Looking at the predictions of our machine learning algorithm's, it is clear that the accuracy of our model leaves something to be desired. However, this is most likely due to the severe limitations of our data. This includes the small amount of data that we have stemming from only having sources of a single year, as well as only utilizing three features and potentially missing some more important decisive factors. To improve on this aspect, we will have to focus much more heavily on the data collection. Given the nature of using countries as a data point, we will perhaps have to find more historical data about the number of students from the United States studying abroad, which may prove to be difficult given its somewhat niche nature. We will also have to find historical data for each of our features, as well as figure out what other features would likely impact a student's decision.
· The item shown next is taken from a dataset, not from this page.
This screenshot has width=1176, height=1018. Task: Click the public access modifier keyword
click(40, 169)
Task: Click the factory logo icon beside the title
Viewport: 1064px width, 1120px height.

From the visualization of our data, at the very least, we can see trends between the features and the number of students studying at the country, as well as between features themselves, leading us to believe that there is some correlation that can be found between them. However, a large problem stems from the fact that the outliers are just too large, contributing to the difficulties of forming an accurate prediction model.

Another factor to take into consideration is the ever-changing political states of this world, which can possibly contribute to sporadic changes in country features, as well as the number of students studying at which country. This means that the concept of accurately predicting the number of students studying at country is a very difficult idea to tackle, especially in the future. This makes using historical data potentially much more difficult. Regardless, should we have all the necessary data, we can still validate the accuracy of our model by comparing predictions of past data, as well as do further analysis on the features that we have confirmed to impact the decision. Should we remain optimistic, a fun future project (assuming we have all the necessary data and features) could be using machine learning to see how each of the individual fluctuating features change over the years, and using these predicted values, run these predicted "future" countries through a more improved model in an attempt to predict the proportion of students studying abroad in the future.